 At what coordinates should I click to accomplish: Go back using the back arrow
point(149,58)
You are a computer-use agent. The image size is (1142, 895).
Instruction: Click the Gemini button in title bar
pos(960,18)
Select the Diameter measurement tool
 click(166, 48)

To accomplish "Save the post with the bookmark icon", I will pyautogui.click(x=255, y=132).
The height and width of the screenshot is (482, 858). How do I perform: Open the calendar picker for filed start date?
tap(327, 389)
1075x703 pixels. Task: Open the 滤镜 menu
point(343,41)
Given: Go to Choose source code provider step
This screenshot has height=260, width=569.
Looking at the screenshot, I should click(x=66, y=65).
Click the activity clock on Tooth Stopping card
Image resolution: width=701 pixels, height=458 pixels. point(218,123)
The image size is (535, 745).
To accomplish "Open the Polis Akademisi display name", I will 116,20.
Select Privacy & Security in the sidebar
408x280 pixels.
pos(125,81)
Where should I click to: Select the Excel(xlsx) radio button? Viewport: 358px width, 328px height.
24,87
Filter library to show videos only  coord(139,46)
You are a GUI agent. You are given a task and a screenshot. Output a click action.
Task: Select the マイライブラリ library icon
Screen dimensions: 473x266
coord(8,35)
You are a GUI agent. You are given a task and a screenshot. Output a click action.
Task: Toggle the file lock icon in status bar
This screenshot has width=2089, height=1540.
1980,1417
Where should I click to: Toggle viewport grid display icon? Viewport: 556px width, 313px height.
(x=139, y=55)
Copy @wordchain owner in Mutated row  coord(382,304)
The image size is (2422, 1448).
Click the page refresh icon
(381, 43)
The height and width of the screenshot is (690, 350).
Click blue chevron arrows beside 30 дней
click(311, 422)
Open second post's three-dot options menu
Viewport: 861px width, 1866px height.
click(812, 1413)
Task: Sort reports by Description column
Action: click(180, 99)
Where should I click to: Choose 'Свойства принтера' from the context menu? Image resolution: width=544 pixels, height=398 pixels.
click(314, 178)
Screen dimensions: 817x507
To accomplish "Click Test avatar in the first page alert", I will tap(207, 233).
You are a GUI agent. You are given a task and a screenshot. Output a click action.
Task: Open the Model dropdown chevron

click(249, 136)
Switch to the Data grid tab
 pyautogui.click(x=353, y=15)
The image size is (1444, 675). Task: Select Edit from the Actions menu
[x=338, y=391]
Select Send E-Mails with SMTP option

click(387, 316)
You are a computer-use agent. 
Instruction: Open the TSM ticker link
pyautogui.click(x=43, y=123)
◇ ◇ ◇ ◇ ◇ ◇ ◇
### Request
Rewrite the lines starting at the line that contains "Filter library to" and ending at the line that contains "pyautogui.click(x=353, y=15)", substituting "computer-use agent" for every occurrence of "GUI agent" and leaving all else unchanged. Give only those lines.

### Complete response
Filter library to show videos only  coord(139,46)
You are a computer-use agent. You are given a task and a screenshot. Output a click action.
Task: Select the マイライブラリ library icon
Screen dimensions: 473x266
coord(8,35)
You are a computer-use agent. You are given a task and a screenshot. Output a click action.
Task: Toggle the file lock icon in status bar
This screenshot has width=2089, height=1540.
1980,1417
Where should I click to: Toggle viewport grid display icon? Viewport: 556px width, 313px height.
(x=139, y=55)
Copy @wordchain owner in Mutated row  coord(382,304)
The image size is (2422, 1448).
Click the page refresh icon
(381, 43)
The height and width of the screenshot is (690, 350).
Click blue chevron arrows beside 30 дней
click(311, 422)
Open second post's three-dot options menu
Viewport: 861px width, 1866px height.
click(812, 1413)
Task: Sort reports by Description column
Action: click(180, 99)
Where should I click to: Choose 'Свойства принтера' from the context menu? Image resolution: width=544 pixels, height=398 pixels.
click(314, 178)
Screen dimensions: 817x507
To accomplish "Click Test avatar in the first page alert", I will tap(207, 233).
You are a computer-use agent. You are given a task and a screenshot. Output a click action.
Task: Open the Model dropdown chevron

click(249, 136)
Switch to the Data grid tab
 pyautogui.click(x=353, y=15)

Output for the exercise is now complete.